No one stands outside your window with beat box playing romantic music

No one stands in the rain outside your house.

It’s not like it is in the movies.

I may sound like a bit of a relationship Grinch. But isn’t it better to face reality?

Yeah… that’s what I thought.

Relationships are work. Work you really love. Or love to hate.

There is a show that I watch religiously. It’s probably familiar to you. It’s called Grey’s Anatomy.
Meredith and Derek’s relationship (the main couple) is perfect. Perfect in the sense they have had the ups and downs, they have loved each other, and hated each other and despite all that they love each other, through a plane crash, her trying to drown herself, and eventually, spoiler alert, Derek dies, and leaves Meredith.

But her words, “pick me, choose me, love me” resonate with me.

She built him a house of candles.

It’s the kind of relationship that gives us over the top ideas about what our relationship should be.

I think we want to live in that fantasy world; we want to be a part of something that makes us feel special and alive, but that’s so far from reality, we can only see it happen from the outside of a screen. .

You fight, and things get complicated, and messy. Like you had a kid that coloured your wall with non-erasable marker.

Some arguments and disagreements bare the weight of 10 tons.

Some arguments are forgivable.

Some are not forgivable.

We all hope deep down that our relationships will be perfect, that we’ll plan the perfect wedding on our Pinterest website, and we’ll get exactly every detail right.

But sometimes our relationship changes and we aren’t prepared. And we do not feel that it’s fair or even right. Your feelings might be different than your partner’s. Someone told me recently, what’s meant to be will be.

Not everything works out. Not everything is perfect. And even if you think that you have ruined everything, you probably haven’t. You just have to realize that people aren’t perfect and it’s not like it is in the movies.

And these days, friends with benefits attitudes rule relationships.

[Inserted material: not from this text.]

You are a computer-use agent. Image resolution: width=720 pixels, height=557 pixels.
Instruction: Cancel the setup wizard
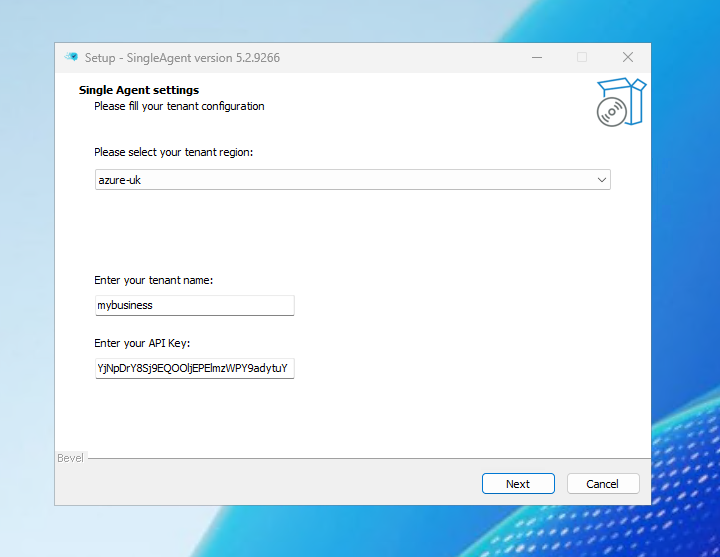pos(602,484)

Like meaningless sex and one-night stands are the key to all our commitment problems.

A drunken night where two bodies grind against each other in the hopes of attaining some sort of bliss.

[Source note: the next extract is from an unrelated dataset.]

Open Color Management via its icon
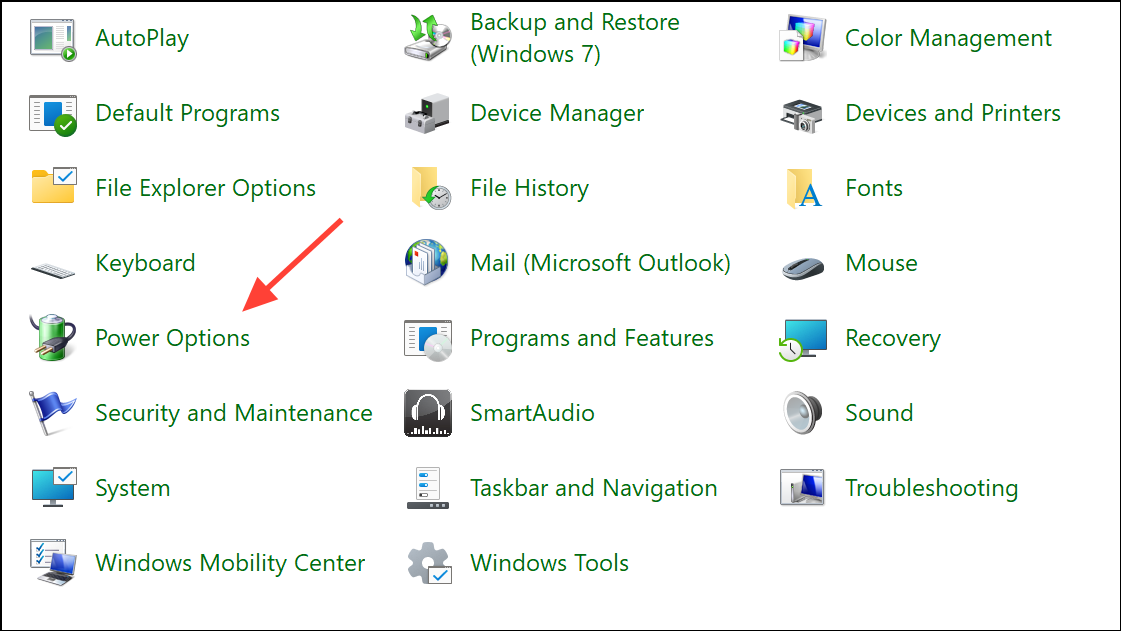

Tinder rules the world of millennials, common TV shows now include them for simple humour. Yet we are filled with romantic ideas that are out of this world.

Yes, but that’s better than creepy Pinterest girl right?

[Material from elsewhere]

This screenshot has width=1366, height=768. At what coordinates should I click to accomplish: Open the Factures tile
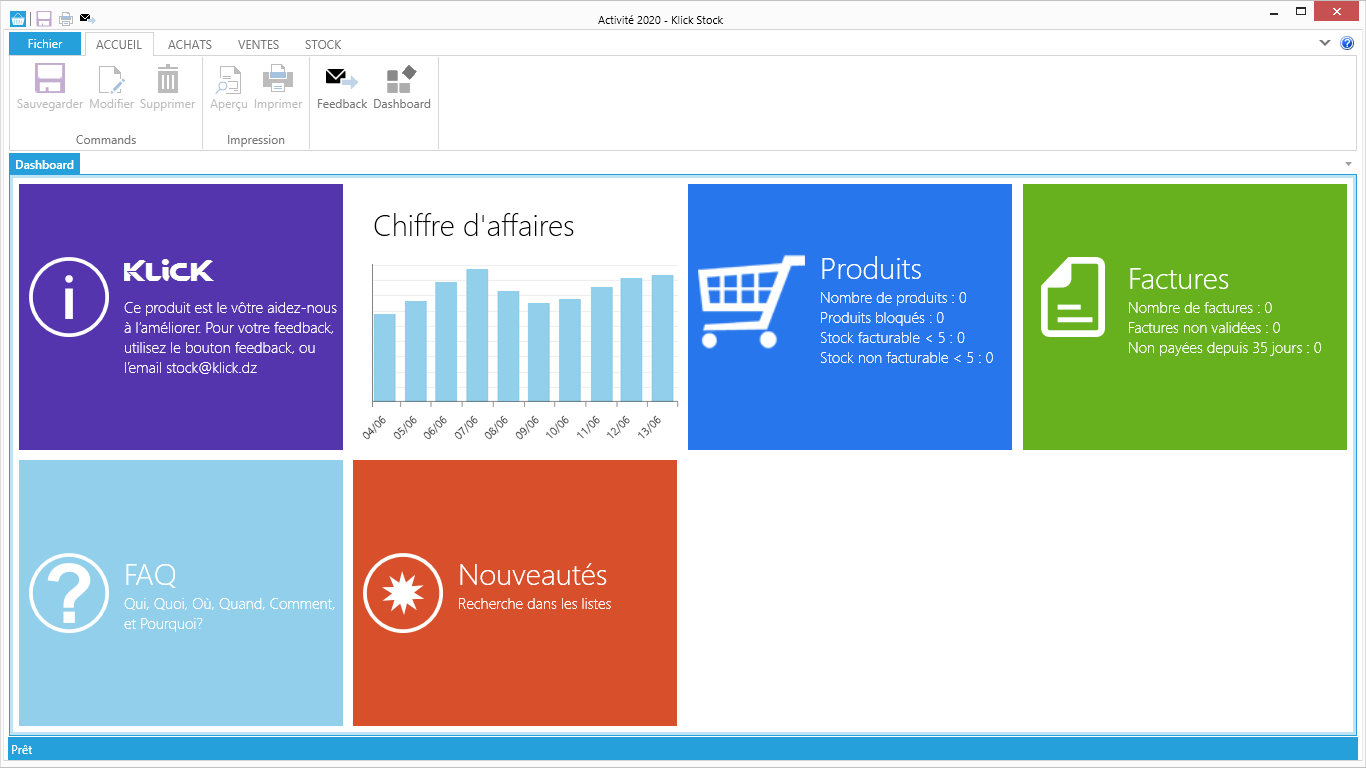pos(1184,317)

Perhaps I’ve spent too much time thinking about it, wanting it; wanting the perfect relationship that only exist in movies.

The little girl inside me who pictured I’d meet the right guy and it would all just fall into place is gone now.

I’ve grown up. I’ve learned.

Relationships are hard work. The kind of work you love. And of course, sometimes hate.

But, let’s get real. You’re not Leonardo DiCaprio and I’m not Kate Winslet. It’s not going to happen that way. And its not like that was a happy ending

And as for how my story ends, we’ll I’ll have to get back to you on that one.